What you need to do>
**A.** List every film title mentioned in the article on Bollywood's 2020 below.
**B.** Write the next part of the article on Bollywood's 2020, picking up right after its final sentence.

Supplied passage>
[Start of section]

It’s a wrap for 2020 in the next few days. What a year 2020 has been! Not just for Bollywood but for the entire world. For an industry that relies heavily on the economics of selling movie tickets to an audience, this year was a total game-changer. Theatres went under lockdown while OTT platforms flourished. Producers, actors and other talent from the industry had to revisit and reinvent their strategies. It was not so much about making it big but actually surviving the pandemic.
The cinemas may have opened on October 15 but 65 days down the line industry experts are predicting that the light at the end of the tunnel is yet to be seen. The hope for 2021 rests on heavyweight titles like Salman Khan’s ‘Radhe’, Ranveer Singh’s ‘83 and Rohit Shetty’s ‘Sooryavanshi’. Is there light at the end of this dark tunnel? In this weeks #BigStory we speak to industry experts who share the lessons learnt in 2020 and their prediction for 2021.
Wait and watch
Bet you didn’t know that Reliance Entertainment which is spearheading the Ranveer Singh-led ’83’ and the Akshay Kumar-led ‘Sooryavanshi’ is waiting for ‘Wonder Woman’ to hit theatres. As you know, both Reliance films had been further pushed after the theatres opened to a cold response. The company now strongly believes that ‘Wonder Woman’ is a massy film and its fate at the ticket windows will be some yardstick for them to judge when they should go ahead with their two extravaganzas. ‘Saina‘ has been held back- treading stealthily
Another producer that has stopped in its tracks is T-Series. ETimes has it that the production house was on the verge of announcing the Saina Nehwal biopic ‘Saina’ (essayed by Parineeti Chopra) for a January 22 release but went back on its decision after scanning the poor box-office that the Kiara Advani starrer ‘Indoo Ki Jawani‘ generated.
Leading exhibitor Akshaye Rathi drops a bomb and says, “The total loss that the industry has suffered by the end of 2020 is about Rs 8,000 crore.” Trade analyst Komal Nahata questions what year-end is being talked about, saying, “Year hi kahan tha jo uske end ke baare mein baat karen aur evaluate karen?”

[End of section]

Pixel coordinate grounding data
[Start of section]

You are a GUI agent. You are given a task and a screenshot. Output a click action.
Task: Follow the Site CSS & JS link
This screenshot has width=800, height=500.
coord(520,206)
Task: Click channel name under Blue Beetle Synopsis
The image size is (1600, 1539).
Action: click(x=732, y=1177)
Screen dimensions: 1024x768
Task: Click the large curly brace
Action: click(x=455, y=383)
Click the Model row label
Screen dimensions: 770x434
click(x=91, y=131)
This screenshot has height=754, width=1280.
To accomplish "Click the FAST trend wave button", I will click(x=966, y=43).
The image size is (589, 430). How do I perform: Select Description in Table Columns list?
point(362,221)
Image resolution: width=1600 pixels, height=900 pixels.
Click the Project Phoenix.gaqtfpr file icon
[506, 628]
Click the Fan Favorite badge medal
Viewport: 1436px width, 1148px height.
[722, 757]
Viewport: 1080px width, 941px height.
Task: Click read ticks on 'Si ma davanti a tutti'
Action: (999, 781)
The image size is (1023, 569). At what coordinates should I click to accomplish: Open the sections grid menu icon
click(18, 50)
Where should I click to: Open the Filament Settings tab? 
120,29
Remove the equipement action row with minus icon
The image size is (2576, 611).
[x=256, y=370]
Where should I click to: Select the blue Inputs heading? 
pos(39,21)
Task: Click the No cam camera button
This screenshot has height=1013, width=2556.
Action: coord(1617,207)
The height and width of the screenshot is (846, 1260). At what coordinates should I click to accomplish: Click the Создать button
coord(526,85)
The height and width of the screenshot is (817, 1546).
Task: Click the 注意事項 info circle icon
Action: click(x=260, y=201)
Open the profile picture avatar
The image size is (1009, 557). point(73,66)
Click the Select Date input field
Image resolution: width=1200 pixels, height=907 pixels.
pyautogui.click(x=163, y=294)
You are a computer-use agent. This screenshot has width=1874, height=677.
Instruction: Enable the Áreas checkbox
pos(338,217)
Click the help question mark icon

[End of section]

Expected results>
**A.** Radhe, '83, Sooryavanshi, Wonder Woman, Saina, Indoo Ki Jawani

**B.**
‘Indoo Ki Jawani’ and ‘Suraj Pe Mangal Bhari’ would have flopped even if COVID hadn’t struck
It wasn’t a case of ‘Well begun is half done’ which was a desperate need of the hour. The shutters went up to accommodate ‘Suraj Pe Mangal Bhari’. “But ‘SPMB’ tanked- nobody knew it was releasing, there was no buzz created, no sufficient announcements made. ‘Indoo Ki Jawaani’ which followed was nothing to shout about, it was for neither the young nor the old,” says Nahata, adding, “The malls and restaurants may be experiencing a decent number of visitors but that’s not going to happen in theatres so easily. You walk out of a mall/theatre in 30-45 minutes. A theatre is a commitment for 150 minutes at least. Surely, nobody is going to walk out from a film in 30 minutes; he/she might as well not go instead.” Another trade analyst Taran Adarsh says, “Restaurants and malls are at least offering something. What has the cinema offered so far in its restart? ‘Suraj Pe Mangal Bhari’ was a weak film and the reports of ‘Indoo Ki Jawani’ were far from encouraging. Such films wouldn’t have run even if COVID-19 hadn’t struck.”
The million dollar question is: Will the biggies notch up numbers as high as before?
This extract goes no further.